Sorry but I think I didn't convey my doubt properly. I am talking about this part of code ..
Here we are processing all the delete queries at the end (even after the add queries of same cell i.e. even after add query of (x, y) from c1 to c2).
In problem D
If in binary representation of n the i-th bit is equal to 1 and we have at most one box of size 2^i,
I think this should be at least?
yes it should be at least
can someone please explain me about problem B why TotalG = ceil(needG / g) * (g + b) , i don't understand that clearly =)) ????
every (g + b) days have exactly (g) days good, we call it a block. So if we need (needG) days good, we must have ceil(needG / g) blocks, thus TotalG = ceil(needG / g) * (g + b).
What is the time complexity for G? nlgnlgn?
Yes. You process each node O(lg n) times using centroid decomposition and each time you do it, you add 2 lines and you make 2 queries for the best path in O(lg n). Total is O(n lg^2 n).
Has anyone used adjacency list to solve C ? If so could you share your idea/implementation thanks
Here is my submission — 70873445
Just store the letter as an undirected graph and make sure that every vertex has degree 1 or 2.
Then loop through all the vertex and find the vertex which has degree 1 because that would be the start/end of the graph.
Now go for dfs, if you find a cycle in the graph, that means it's not possible, otherwise dfs will give you the starting letters of the keyboard.
Then just add the remaining alphabets back in the string.
your code is very messy didnt understand a thing ... or may be I m big big noob
The problem statement of F says $$$1 \le c_i \le max(1000,\lceil \frac{2⋅10^6}{nm} \rceil)$$$.
Should not that be $$$min$$$ instead of $$$max$$$?
[Deleted]
Can someone help me understand why my code for G is TLE on test 33? I've read the editorial and I think I am doing the same thing.
https://codeforces.net/contest/1303/submission/71252477
I had also struggled from test 33, and finally made it accepted.
I don't know what exactly is test 33, but this test generator code would be helpful. It takes about 20 sec on N=150000 on your code.
Use the output of the generator code as the input.
For me, it was a problem from cache. I had used so many random-accessing on arrays, and it became x8 faster when I fixed into a cache-friendly code.
Thanks I may have a chance to fix it now. All my own generated samples ran in <2 seconds
can someone explain the solution for problem b
i think it gives right answer for 5 1 5 but wrong for 10 1 10
doubt cleared!
Typo in D, case 2, "most" should be "least".
How to proof that D solution is optimal(finds min number of divides)?
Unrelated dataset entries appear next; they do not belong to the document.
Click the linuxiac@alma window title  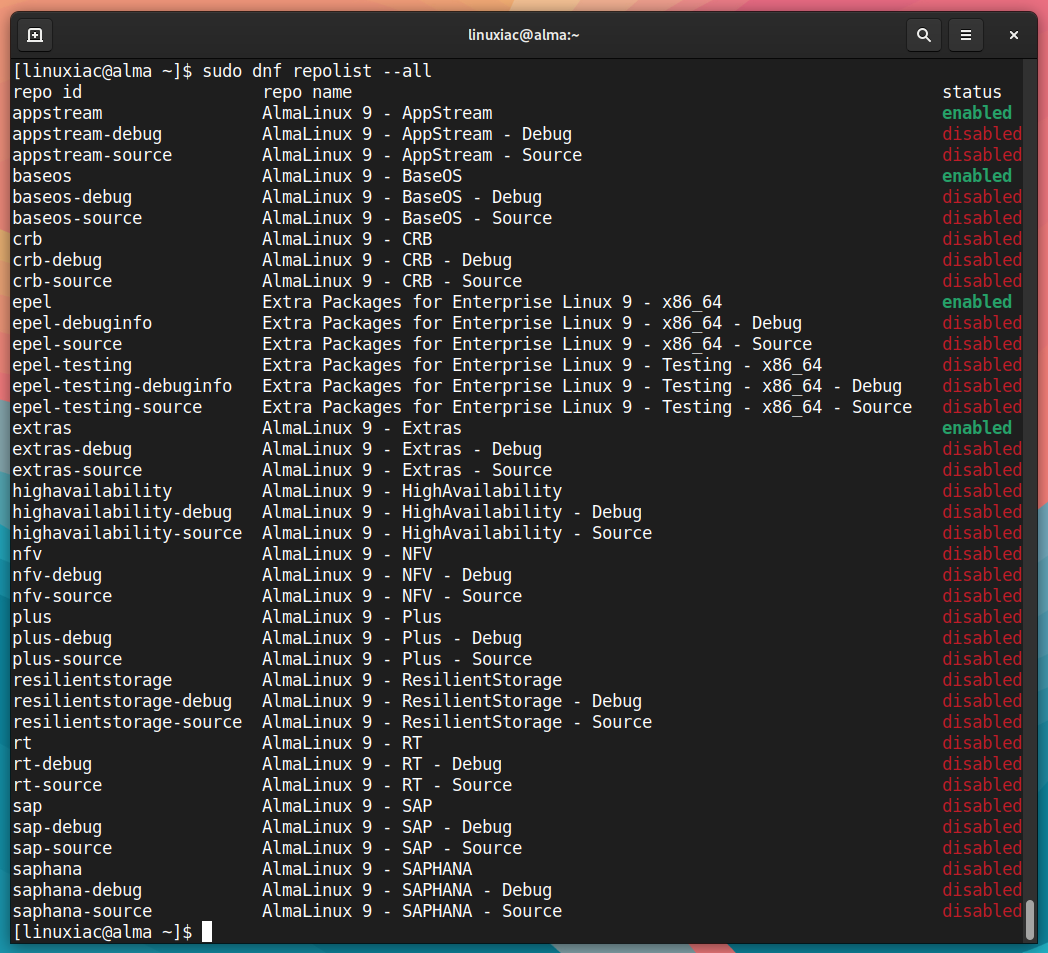[523, 35]
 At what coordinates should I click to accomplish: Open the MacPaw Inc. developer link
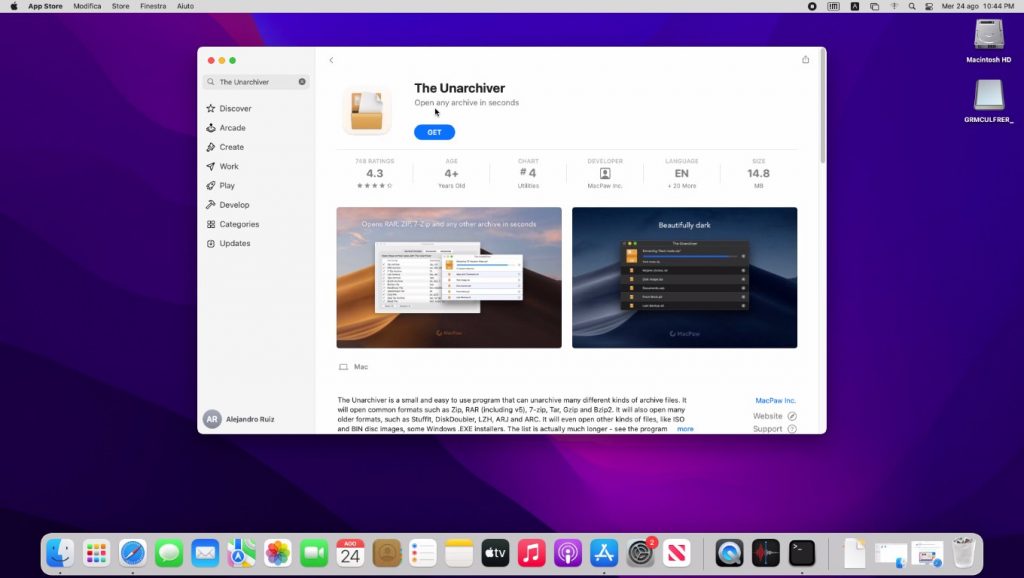point(775,400)
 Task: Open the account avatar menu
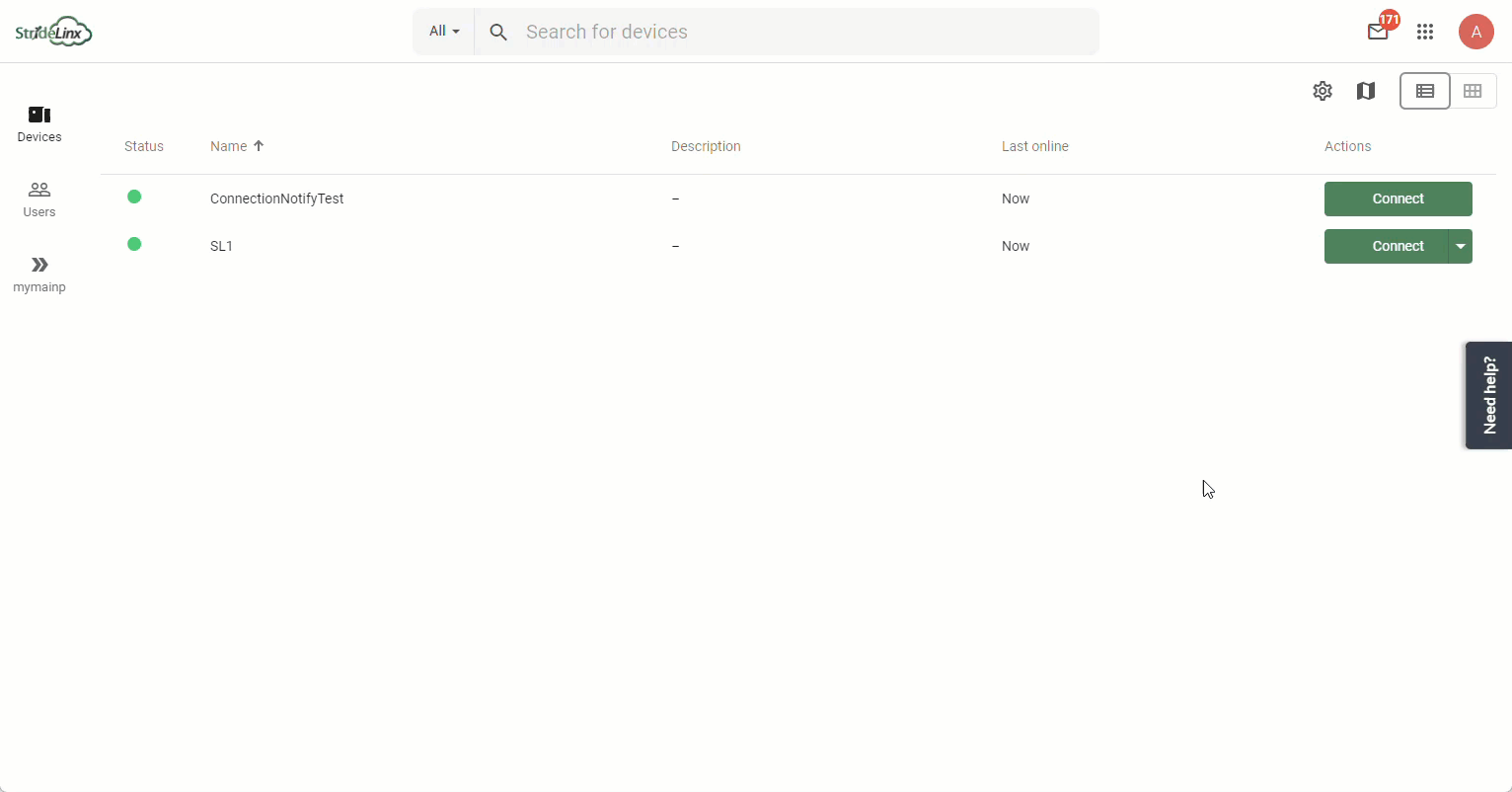point(1476,32)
we should consider the lowerest bit first , if we don't have the bit , than look for the nearest high bit and decompose it.
3 years ago :skull:
Hi awoo! Why the scheduled codeforces educational round 83 was deleted?
For problem G, how can we get all the "first parts" and "second parts" efficiently?
I think there is a mistake in the tests in the B problem. MY solution as well as the tutorial both fail at the same place in the second test. Here is my code: (https://codeforces.net/problemset/submission/1303/79669445)(https://codeforces.net/problemset/submission/1303/79668860). Could someone tell me if there is a mistake
When you calculate
minN = round(n / 2)
,n
is truncated beforeround
is called because it's an integer. Son
always rounds down instead of rounding up. You can fix this by doingminN = (n+1) / 2
instead.Also, it's a little arrogant to assume that the tests are wrong if your code doesn't get AC. Especially if nearly 6,000 others have solved without any issues. So test your code a little on some cases first, before assuming the writers messed up.
80808954 Which case am i missing? (Problem B)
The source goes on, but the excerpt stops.